» WHAT TO WORK ON
In your copy, reproduce each entry exactly and leave out the pictures.

[Stored data]
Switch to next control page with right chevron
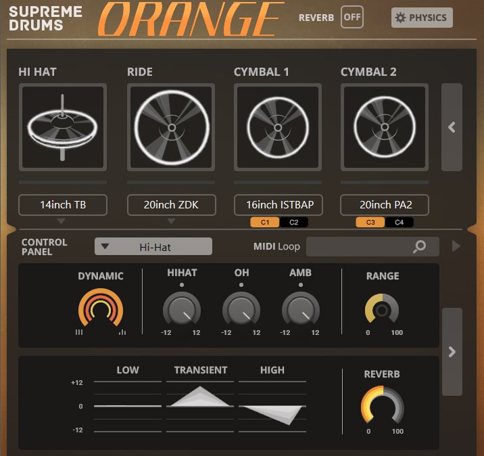484x456 pixels. coord(452,352)
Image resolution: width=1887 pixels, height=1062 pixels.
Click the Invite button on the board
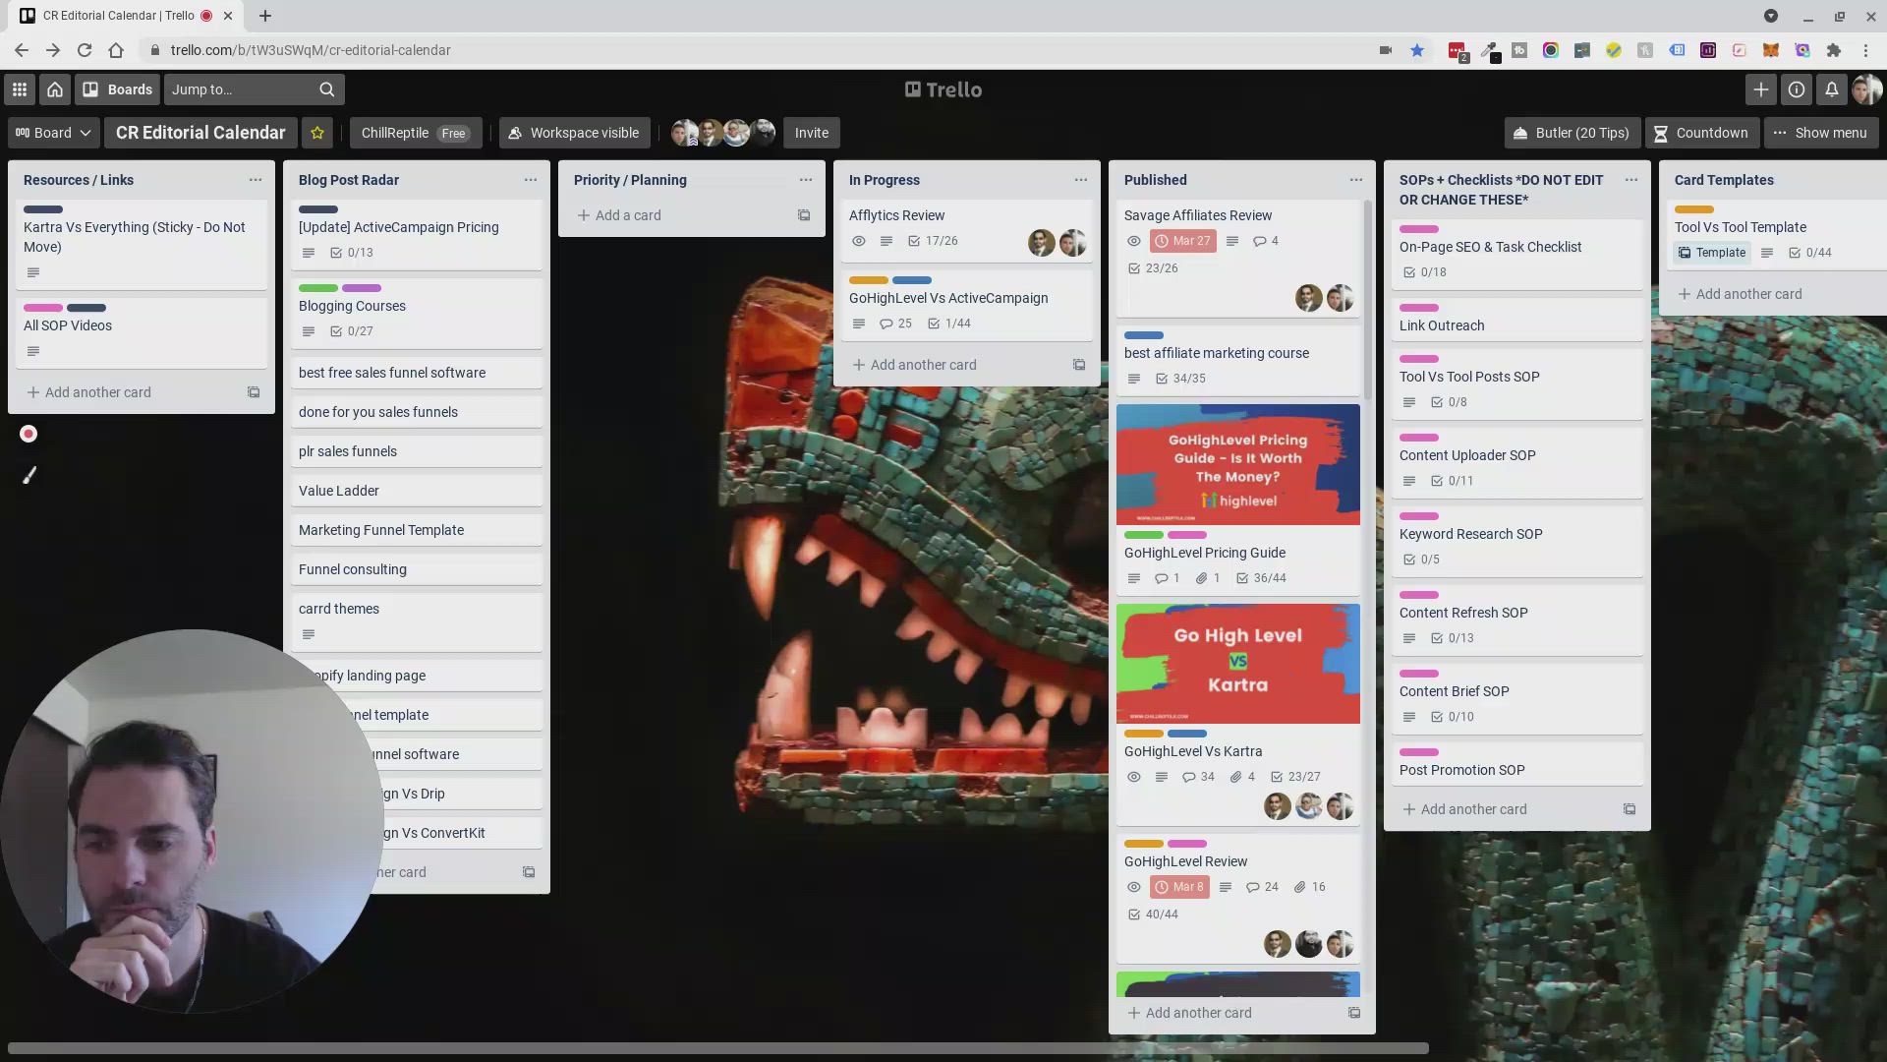click(x=811, y=133)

» SOLUTION TO THIS TASK
Switch to next control page with right chevron
484x456 pixels. coord(452,352)
Image resolution: width=1887 pixels, height=1062 pixels.
Click the Invite button on the board
click(x=811, y=133)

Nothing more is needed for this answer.